DMSAU-Net is constructed by making use of the advantage of U-Net, dilated convolution, multi-scale convolution and spatial attention mechanism. To further verify the superiority of DMSAU-Net, some ablation experiments are carried out under similar conditions. The different experimental set and rice insect pest results are shown in Table 3, where attention is added to skip connection of U-Net.

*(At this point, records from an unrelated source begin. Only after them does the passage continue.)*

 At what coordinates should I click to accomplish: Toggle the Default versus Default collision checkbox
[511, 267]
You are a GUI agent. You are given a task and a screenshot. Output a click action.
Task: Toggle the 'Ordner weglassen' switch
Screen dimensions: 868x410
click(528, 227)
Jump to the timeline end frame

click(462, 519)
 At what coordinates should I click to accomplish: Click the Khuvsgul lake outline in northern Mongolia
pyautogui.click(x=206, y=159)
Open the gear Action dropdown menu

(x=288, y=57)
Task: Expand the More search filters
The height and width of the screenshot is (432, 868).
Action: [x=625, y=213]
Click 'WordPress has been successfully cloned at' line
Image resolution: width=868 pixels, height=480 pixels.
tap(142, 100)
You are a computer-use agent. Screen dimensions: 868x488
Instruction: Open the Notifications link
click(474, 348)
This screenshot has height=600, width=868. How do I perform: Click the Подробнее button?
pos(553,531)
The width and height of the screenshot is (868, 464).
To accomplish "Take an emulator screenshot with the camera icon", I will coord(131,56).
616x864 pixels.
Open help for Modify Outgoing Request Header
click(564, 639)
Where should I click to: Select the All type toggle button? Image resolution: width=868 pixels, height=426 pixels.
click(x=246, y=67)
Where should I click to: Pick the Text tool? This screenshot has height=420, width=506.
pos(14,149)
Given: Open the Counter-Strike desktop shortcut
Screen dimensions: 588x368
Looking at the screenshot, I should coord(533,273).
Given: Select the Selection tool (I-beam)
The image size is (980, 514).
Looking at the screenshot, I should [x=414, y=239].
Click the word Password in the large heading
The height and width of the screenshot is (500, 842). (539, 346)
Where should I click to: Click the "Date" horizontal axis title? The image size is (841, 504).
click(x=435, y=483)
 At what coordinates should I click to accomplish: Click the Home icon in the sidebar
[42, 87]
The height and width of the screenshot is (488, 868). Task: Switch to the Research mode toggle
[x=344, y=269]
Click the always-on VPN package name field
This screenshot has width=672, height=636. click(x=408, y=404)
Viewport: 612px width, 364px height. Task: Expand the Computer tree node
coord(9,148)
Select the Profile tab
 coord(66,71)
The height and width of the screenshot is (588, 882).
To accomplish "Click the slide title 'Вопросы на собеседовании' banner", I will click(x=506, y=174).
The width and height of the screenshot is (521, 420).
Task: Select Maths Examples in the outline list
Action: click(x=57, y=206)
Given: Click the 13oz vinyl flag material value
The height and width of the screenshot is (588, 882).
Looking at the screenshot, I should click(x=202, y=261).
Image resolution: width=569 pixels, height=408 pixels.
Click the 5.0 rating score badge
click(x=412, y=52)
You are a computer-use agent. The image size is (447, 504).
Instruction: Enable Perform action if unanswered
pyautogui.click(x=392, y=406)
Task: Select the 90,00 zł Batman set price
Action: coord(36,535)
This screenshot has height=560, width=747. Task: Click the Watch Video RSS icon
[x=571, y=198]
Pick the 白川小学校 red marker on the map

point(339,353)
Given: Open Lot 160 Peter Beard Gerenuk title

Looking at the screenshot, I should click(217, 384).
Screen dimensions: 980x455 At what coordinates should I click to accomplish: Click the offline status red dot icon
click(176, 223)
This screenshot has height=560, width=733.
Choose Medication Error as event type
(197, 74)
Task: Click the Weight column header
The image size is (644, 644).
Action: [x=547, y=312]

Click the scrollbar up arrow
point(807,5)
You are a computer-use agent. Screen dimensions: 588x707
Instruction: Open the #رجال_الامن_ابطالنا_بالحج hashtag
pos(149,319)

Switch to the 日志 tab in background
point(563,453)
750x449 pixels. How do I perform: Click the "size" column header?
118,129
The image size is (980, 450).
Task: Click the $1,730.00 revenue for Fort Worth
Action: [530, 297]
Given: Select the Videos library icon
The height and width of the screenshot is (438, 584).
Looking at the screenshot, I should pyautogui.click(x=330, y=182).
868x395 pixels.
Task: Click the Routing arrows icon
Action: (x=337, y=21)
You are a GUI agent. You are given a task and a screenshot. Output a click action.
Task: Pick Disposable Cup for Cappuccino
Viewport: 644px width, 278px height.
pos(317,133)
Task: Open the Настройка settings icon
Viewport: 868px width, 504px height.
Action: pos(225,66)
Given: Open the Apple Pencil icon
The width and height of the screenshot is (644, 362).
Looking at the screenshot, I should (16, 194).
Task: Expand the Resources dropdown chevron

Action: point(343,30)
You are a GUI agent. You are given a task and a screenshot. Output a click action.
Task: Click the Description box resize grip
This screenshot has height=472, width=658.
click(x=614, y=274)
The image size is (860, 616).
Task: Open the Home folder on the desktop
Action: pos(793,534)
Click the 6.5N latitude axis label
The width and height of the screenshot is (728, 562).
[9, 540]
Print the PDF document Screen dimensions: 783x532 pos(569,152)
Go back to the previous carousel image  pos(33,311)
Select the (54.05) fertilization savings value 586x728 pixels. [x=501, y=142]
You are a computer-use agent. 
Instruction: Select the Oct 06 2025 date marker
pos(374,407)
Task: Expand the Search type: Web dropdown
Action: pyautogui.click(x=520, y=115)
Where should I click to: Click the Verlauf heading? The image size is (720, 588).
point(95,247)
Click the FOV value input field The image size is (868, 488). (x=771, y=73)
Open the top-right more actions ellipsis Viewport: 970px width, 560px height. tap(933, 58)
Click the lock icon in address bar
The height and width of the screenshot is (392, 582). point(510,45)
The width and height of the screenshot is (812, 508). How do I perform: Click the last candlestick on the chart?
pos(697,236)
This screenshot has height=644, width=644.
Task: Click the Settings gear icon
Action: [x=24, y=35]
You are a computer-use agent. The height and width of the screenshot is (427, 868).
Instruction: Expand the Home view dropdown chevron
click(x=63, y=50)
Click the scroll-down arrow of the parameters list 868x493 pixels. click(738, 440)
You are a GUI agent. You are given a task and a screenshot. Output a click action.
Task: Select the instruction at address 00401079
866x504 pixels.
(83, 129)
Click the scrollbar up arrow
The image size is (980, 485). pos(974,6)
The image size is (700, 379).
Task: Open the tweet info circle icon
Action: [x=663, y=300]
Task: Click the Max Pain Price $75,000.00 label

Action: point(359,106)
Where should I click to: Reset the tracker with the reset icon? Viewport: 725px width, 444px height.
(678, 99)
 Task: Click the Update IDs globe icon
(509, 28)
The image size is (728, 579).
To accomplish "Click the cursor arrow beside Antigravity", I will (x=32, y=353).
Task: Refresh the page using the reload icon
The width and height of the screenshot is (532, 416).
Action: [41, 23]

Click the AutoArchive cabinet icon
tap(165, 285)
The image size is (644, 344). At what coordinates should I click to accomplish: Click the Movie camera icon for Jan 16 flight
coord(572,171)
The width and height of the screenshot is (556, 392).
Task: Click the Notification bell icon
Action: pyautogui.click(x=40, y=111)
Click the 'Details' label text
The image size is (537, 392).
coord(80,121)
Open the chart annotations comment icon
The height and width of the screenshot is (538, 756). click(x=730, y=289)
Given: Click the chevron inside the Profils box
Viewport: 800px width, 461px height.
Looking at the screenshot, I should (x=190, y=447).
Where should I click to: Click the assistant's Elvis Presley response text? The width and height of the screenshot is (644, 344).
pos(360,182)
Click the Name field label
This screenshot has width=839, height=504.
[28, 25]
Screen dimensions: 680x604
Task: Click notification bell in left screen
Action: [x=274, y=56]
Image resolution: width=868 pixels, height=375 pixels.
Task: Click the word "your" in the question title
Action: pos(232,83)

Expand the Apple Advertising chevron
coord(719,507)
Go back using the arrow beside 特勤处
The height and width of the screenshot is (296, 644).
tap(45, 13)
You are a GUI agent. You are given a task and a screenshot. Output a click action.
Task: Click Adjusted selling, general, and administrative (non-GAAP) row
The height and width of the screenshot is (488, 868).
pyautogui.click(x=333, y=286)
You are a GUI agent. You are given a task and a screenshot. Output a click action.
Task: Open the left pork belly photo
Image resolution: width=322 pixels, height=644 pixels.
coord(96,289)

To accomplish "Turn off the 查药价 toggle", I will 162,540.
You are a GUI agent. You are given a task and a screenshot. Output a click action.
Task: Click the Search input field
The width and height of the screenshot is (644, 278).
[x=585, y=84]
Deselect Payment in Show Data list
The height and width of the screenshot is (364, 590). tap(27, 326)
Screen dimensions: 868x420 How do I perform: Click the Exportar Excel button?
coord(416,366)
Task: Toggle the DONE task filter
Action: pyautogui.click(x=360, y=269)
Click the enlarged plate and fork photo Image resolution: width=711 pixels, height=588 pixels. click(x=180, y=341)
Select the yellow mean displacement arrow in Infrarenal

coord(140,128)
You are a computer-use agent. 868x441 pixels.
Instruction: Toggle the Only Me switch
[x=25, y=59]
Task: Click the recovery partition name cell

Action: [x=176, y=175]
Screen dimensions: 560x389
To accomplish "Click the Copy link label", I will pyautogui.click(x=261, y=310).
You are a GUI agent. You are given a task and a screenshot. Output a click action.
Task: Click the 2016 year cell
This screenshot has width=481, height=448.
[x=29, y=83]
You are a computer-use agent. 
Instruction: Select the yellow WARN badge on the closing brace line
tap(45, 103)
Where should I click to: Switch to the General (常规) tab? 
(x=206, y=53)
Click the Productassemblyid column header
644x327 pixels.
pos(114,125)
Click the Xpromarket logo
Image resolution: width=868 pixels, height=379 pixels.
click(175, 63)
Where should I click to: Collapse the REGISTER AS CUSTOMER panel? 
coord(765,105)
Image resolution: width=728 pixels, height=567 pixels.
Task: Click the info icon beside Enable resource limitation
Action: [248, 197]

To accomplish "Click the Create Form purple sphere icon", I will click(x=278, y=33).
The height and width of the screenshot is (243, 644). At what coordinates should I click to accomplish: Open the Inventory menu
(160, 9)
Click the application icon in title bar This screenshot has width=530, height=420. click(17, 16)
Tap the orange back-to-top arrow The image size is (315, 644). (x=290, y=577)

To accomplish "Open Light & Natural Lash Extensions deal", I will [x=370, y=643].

Table 3 The different experimental set and results

Table 3 indicates that spatial attention, channel-spatial attention, Inception, dilated multi-scale can contribute to the results to some extent.

Analysis

From Figs.10 and 11 and Tables 2 and 3, it can be seen that DMSAU-Net has best detection performance, the highest detection rate and the least training and detecting time, due to dilated convolution, multi-scale convolution and spatial attention mechanism. With the aid of dilated multi-scale, DMSAU-Net can extract the multi-scale classification features. With the aid of skip connection combined with spatial attention mechanism, DMSAU-Net can enhance the constraint on the feature maps, focus more attention to the insect pest image region, and speed up the training. That is to reduce the learning of non-important areas and enhance the learning of insect pest areas, so as to improve the detection ability of insect pest characteristics and improve the detection accuracy rate. The detection rate of U-Net is the poorest, because it is difficult to extract the robust classification features from the various insect pest images with very complex background.

Conclusions

In modern agricultural field, insect pest detection plays an important role in timely and accurate diagnosis of crop insect pest. But it is difficult to detect crop insect pest in the field due to the various-shape-size insect pests with complex background. To solve such problem, a dilated multi-scale attention U-Net (DMSAU-Net) model is constructed for crop insect pest detection by making use of the advantage of multi-scale convolution and attention mechanism. In dilated inception module, multi-scale convolution kernels without increasing training parameters are used to extract the distributed characteristics of insect pests at different scales and to perform cascade fusion. The experiments are carried out on the rice insect pest image subset of IP102 dataset. The detection results show that DMSAU-Net is effective and feasible for crop insect pest detection in the field. This research can be used to realize the automation degree of insect pest management in agricultural field. Future work is to optimize the model to organically integrate it into an effective insect pest detection system.

DMSAU-Net is complex in structure and has many data processing processes, and is difficult to detect the occlusion insect pest in field, which is a common phenomenon. In the future, we will prune and optimize the model, continue to study how to improve the accuracy of insect pest detection and the generalization ability of the model, and construct a multi-scale feature fusion DMSAU-Net to deal with the occlusion problem.